At the bladder neck, the muscular bladder wall is more organized, and 3 relatively distinct layers become apparent. The inner longitudinal layer of the bladder fuses with the inner longitudinal layer of the urethra. The middle circular layer of the bladder is most prominent in the proximity of the bladder neck, and it fuses with the deep trigonal muscle. The outer longitudinal layer contributes a portion of anterior fibers to the pubovesical muscles, which terminate on the posterior surface of the pubic bone. Posteriorly, the outer longitudinal fibers interdigitate with deep trigonal fibers and the detrusor muscle.

The trigone is a triangular structure formed by the bladder neck or urethral opening and the orifices of the right ureter and left ureter. The superior border of the trigone is a raised area called the interureteric ridge. Deep to the mucosa at this point are two muscular layers. The superficial layer connects to the longitudinal urethral musculature, while the deep muscle layer fuses with the detrusor.

The deep layer in the trigone also fuses with the Waldeyer sheath, which is the fibromuscular covering of the intramural ureter. The ureter enters the bladder wall obliquely, and the muscle fibers are longitudinal in orientation at this point. Overall, the intermural segment of the ureter is roughly 1.5 cm in length.

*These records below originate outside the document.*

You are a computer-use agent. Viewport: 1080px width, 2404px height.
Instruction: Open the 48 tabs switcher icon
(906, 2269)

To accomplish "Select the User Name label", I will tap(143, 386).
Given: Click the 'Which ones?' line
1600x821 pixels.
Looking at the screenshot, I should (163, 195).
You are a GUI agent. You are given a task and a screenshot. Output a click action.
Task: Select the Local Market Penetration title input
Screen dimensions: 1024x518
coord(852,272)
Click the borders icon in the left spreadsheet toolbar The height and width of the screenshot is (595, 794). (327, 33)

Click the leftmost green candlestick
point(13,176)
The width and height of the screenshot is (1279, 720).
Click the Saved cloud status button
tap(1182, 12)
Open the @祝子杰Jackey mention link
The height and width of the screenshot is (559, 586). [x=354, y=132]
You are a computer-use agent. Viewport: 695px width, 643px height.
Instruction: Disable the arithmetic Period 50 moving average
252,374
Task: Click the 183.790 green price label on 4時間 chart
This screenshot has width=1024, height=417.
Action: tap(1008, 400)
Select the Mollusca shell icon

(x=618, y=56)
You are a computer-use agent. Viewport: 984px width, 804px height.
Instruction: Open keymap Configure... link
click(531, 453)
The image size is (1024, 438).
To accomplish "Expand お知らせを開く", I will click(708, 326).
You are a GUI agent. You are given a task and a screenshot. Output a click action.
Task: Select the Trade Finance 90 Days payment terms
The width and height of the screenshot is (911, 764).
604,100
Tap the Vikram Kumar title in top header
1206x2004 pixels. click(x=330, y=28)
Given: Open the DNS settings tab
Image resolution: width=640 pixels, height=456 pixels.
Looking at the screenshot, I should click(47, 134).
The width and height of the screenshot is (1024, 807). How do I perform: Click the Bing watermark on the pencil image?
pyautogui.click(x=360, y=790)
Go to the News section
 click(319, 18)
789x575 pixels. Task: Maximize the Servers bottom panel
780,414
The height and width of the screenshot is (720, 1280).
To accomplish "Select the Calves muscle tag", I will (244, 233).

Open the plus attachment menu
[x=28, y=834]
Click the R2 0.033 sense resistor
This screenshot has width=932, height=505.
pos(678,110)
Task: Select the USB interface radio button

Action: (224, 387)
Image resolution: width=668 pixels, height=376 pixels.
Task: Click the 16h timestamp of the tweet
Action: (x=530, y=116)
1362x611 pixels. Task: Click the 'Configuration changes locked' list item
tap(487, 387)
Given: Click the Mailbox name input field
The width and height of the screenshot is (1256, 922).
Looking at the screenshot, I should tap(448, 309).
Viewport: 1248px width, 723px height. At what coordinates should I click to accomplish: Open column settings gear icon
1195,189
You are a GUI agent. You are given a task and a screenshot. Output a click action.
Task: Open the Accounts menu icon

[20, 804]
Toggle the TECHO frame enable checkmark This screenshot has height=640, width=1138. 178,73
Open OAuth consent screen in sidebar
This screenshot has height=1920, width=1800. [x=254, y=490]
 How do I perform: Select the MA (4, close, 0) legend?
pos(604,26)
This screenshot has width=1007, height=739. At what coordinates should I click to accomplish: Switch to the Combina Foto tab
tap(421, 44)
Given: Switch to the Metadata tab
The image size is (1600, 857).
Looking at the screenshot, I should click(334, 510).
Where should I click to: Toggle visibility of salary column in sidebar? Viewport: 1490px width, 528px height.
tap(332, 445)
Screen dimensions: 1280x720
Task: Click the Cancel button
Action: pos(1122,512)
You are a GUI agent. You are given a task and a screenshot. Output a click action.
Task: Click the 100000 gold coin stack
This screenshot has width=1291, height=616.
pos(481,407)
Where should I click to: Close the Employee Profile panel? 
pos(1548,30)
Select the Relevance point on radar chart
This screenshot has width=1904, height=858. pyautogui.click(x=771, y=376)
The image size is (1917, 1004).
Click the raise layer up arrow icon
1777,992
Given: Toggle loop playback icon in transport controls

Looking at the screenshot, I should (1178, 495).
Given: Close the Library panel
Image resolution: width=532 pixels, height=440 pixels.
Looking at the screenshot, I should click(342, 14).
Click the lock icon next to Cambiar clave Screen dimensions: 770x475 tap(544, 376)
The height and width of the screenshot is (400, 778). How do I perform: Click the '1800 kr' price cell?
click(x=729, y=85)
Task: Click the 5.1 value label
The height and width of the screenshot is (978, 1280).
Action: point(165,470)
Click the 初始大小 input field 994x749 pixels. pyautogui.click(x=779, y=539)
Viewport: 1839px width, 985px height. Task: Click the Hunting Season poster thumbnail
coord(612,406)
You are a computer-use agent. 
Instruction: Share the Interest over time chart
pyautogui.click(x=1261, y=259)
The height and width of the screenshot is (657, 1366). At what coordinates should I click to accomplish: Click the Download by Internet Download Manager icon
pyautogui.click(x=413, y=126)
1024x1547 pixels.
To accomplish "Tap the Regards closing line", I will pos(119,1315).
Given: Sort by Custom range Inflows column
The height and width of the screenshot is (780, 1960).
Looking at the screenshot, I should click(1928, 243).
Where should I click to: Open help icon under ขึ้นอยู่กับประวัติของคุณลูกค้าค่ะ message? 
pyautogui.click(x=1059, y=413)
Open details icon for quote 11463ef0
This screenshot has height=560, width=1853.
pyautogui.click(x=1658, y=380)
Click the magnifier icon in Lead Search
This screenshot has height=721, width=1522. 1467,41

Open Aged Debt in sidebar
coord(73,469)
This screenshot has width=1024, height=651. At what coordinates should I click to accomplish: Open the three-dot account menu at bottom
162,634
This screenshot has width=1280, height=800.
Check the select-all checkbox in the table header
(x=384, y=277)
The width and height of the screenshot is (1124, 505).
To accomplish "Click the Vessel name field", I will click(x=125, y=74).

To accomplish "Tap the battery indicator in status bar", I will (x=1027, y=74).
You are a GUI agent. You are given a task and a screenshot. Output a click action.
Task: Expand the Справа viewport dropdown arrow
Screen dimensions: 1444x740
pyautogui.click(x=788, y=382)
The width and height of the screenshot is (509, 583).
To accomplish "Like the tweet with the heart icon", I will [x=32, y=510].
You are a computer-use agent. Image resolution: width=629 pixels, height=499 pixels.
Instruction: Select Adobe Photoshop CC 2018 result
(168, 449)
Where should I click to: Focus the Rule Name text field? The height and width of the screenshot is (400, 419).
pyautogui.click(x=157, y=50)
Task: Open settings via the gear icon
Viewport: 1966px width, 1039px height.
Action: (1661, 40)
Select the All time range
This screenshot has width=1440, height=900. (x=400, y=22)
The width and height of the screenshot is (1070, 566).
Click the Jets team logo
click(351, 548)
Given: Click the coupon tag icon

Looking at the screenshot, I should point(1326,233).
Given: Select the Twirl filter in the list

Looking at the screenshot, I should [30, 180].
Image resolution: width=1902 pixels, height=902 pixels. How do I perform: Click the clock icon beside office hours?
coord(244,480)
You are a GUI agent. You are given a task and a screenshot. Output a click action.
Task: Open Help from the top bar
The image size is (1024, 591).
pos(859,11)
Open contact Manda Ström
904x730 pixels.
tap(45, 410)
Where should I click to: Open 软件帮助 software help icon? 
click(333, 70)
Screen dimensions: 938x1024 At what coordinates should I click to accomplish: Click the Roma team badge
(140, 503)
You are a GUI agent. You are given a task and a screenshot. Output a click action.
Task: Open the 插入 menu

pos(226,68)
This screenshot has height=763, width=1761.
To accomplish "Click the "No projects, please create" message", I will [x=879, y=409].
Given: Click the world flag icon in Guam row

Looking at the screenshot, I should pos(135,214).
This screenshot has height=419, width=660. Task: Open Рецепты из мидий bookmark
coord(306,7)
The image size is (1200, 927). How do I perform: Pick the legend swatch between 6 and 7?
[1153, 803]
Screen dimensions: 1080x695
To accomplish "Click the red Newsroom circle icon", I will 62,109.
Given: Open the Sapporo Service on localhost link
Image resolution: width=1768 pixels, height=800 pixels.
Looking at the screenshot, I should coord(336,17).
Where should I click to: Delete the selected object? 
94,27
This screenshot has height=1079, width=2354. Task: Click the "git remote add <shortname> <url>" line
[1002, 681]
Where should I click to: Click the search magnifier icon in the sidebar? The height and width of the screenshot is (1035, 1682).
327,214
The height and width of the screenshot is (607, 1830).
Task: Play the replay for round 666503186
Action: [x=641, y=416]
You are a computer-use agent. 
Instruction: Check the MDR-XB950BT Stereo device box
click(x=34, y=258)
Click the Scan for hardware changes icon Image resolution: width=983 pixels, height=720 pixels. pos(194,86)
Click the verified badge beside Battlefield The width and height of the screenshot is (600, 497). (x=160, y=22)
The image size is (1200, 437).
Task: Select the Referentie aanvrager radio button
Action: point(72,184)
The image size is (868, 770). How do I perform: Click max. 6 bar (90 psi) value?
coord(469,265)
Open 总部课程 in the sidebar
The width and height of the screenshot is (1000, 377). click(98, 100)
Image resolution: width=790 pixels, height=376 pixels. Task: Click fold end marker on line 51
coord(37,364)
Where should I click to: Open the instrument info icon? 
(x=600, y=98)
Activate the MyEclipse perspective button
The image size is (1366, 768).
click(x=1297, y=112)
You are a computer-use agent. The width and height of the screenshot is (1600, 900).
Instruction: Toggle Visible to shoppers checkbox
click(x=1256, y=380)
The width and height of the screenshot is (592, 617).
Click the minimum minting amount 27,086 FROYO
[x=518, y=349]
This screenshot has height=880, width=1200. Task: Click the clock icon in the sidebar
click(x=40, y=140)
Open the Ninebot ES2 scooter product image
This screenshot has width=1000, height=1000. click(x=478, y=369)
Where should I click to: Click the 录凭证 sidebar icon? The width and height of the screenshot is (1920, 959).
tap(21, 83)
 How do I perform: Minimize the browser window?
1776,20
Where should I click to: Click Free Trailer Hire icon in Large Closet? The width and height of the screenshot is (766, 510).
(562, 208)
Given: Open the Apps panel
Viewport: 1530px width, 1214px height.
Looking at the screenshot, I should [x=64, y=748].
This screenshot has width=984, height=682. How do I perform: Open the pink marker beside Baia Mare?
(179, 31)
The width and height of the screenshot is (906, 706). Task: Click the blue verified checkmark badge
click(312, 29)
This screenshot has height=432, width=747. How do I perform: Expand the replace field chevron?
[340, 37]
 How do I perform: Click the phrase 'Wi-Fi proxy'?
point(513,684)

The bladder mucosa is transitional epithelium. It is loosely connected to the muscular wall by way of a connective-tissue layer termed the lamina propria. At the trigone, the epithelium is more densely adherent to the underlying muscle. Current areas of research are investigating the role of the urothelium or bladder mucosa in various conditions, such as interstitial cystitis and overactive bladder, that present as voiding dysfunction. The bladder wall with its various layers is now coming to be known as an increasingly complex neuromuscular network under the influence of a number of local, regional, and systemic chemical and hormonal mediators.

Ventrally, the retropubic space is bounded by the pubic bones and the midline fibrocartilage of the pubic symphysis. The floor and deep dorsal aspect of the retropubic space consist of the anterior or ventral surface of the bladder and proximal urethra. The endopelvic connective tissues, which lie between the bladder and muscular wall of the vagina, extend laterally to the pelvic side walls at the arcus tendineus fasciae pelvis and also contribute.

The remainder of the dorsal border consists of the pelvic parietal perineum and the transversalis fascia. As originally described by Retzius, this potential space extends in a cephalad direction to the level of the umbilicus. ^[7] The portions of the cephalad and dorsal borders are covered with peritoneum and can be accessed from within the peritoneal cavity. Above the arcuate line, the posterior rectus sheath is present.

Important structures in the region include the pectineal ligament, or Cooper ligament, which lies on the superoposterior or superior dorsal surface of the pubic ramus. This ligament was the basis of the Burch retropubic urethropexy procedure for stress incontinence. A flat triangular extension of the Cooper ligament, the lacunar ligament, widens as it travels medially and joins the inguinal ligament at the pubic tubercle. The pubovesical ligaments, pubourethral ligaments, and extrinsic muscles of the urethra also lie in the retropubic space. Otherwise, the periosteum of the dorsal pubis is relevant in that it was used as the anchor for the Marshall-Marchetti-Krantz retropubic urethropexy, also for stress incontinence. 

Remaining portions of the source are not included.